Daisy bajó la mirada. Alex estaba al pie de la rampa. Ella asintió lentamente con la cabeza.
Él le sostuvo la mirada con las manos apoyadas en las caderas cubiertas por unos vaqueros descoloridos. -Los hombres han hecho apuestas sobre si harías o no el trabajo.
– ¿Y qué has apostado tú? -La voz de Daisy apenas era un susurro y a él le sonó como un graznido.
– No estás preparada para recoger mierda, cara de ángel. Cualquiera puede verlo. Pero, y sólo para que conste en acta, no he apostado nada.
No era por lealtad hacia ella, de eso estaba segura, lo habría hecho para mantener su reputación como jefe. Lo miró con una distante curiosidad.
– Has sabido todo el tiempo que no podría hacerlo, ¿verdad?
– Sí, lo sabía -dijo Alex, asintiendo lentamente con la cabeza.
– Entonces, ¿por qué me has hecho pasar por esto?

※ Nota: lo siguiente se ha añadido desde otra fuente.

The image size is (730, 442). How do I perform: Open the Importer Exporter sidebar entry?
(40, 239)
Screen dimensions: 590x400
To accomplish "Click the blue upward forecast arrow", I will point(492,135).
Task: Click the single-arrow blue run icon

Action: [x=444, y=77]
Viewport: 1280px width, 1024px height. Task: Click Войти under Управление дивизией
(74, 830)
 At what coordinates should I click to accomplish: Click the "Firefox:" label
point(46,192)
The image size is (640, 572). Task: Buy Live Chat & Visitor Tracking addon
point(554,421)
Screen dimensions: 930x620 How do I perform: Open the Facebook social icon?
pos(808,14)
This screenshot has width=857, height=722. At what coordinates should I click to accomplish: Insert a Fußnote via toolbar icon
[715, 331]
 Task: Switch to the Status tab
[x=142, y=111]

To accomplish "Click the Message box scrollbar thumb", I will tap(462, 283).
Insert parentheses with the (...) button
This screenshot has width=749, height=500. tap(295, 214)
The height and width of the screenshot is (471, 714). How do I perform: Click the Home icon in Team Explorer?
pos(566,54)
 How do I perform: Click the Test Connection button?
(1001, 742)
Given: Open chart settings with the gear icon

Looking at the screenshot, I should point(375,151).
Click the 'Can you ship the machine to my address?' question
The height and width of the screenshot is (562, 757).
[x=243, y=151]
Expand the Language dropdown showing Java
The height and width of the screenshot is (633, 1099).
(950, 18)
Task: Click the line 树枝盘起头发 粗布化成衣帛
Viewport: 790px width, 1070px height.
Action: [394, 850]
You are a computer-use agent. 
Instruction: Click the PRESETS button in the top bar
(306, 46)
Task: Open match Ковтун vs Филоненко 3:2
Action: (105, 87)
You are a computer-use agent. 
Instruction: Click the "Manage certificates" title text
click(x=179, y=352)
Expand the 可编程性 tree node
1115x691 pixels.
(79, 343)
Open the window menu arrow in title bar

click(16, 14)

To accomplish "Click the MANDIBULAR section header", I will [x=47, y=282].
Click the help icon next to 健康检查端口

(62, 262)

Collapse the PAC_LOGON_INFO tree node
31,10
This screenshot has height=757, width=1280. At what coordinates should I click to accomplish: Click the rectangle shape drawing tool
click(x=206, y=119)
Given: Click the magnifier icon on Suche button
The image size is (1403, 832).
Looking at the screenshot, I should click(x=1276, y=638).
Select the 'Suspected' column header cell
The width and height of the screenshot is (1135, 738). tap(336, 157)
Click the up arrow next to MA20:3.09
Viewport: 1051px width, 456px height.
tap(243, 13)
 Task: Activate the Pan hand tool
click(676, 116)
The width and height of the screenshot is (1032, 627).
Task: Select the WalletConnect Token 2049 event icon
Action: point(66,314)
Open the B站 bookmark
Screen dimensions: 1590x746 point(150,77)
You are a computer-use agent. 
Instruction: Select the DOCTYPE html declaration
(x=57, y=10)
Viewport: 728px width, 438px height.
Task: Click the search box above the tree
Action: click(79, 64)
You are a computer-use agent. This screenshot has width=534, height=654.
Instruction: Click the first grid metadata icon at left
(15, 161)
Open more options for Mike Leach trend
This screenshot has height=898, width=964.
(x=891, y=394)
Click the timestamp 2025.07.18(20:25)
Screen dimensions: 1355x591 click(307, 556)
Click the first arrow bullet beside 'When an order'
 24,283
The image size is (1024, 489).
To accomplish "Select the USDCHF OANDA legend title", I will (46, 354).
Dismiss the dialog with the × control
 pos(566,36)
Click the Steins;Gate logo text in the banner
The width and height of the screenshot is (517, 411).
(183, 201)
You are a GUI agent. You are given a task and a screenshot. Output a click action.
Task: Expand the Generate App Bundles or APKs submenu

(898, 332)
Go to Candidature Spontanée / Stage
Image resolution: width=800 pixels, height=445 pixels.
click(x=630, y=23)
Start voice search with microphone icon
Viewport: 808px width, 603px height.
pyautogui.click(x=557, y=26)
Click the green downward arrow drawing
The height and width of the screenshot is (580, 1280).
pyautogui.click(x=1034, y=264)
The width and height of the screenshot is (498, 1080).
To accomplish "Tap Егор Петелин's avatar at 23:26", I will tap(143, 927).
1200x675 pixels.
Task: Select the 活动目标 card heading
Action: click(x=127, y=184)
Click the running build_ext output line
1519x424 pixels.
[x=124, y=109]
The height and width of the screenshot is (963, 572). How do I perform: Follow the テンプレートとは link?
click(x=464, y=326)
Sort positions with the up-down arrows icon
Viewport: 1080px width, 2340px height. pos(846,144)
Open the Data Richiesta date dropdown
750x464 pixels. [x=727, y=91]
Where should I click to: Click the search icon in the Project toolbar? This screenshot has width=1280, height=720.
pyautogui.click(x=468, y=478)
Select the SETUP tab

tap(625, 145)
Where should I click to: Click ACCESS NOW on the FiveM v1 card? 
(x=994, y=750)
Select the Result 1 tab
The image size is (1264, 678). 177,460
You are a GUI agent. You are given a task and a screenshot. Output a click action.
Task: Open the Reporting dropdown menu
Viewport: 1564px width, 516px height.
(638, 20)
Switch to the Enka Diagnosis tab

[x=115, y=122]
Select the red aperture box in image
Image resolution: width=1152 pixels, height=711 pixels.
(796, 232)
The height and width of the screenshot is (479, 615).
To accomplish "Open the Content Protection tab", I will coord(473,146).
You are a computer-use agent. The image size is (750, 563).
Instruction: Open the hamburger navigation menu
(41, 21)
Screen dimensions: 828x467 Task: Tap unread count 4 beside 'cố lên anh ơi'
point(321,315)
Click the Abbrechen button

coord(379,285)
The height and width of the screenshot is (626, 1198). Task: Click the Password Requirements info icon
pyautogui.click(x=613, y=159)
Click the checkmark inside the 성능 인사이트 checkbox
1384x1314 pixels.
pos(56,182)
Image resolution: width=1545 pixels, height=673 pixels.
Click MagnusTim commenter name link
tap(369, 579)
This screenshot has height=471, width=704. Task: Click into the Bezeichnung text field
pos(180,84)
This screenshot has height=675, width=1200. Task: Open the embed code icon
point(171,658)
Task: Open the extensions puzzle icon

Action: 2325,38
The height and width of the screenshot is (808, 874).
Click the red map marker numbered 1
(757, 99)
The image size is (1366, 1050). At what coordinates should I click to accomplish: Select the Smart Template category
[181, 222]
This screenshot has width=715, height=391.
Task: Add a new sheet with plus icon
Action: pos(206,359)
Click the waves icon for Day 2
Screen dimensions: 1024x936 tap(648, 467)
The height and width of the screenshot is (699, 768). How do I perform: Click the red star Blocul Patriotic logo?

– Eras tú la que tenía que entender que no podías soportarlo. Pero has tardado demasiado tiempo en darle cuenta, Daisy. Intenté decirle a Max que no ibas a sobrevivir aquí más que una bola de nieve en el infierno, pero no quiso escucharme. -La voz de Alex se volvió casi suave y, por alguna razón desconocida, a ella le molestó más aquello que el anterior desprecio de su marido. -Vuelve a la caravana, Daisy, y cámbiate de ropa. Te pagaré un billete de avión.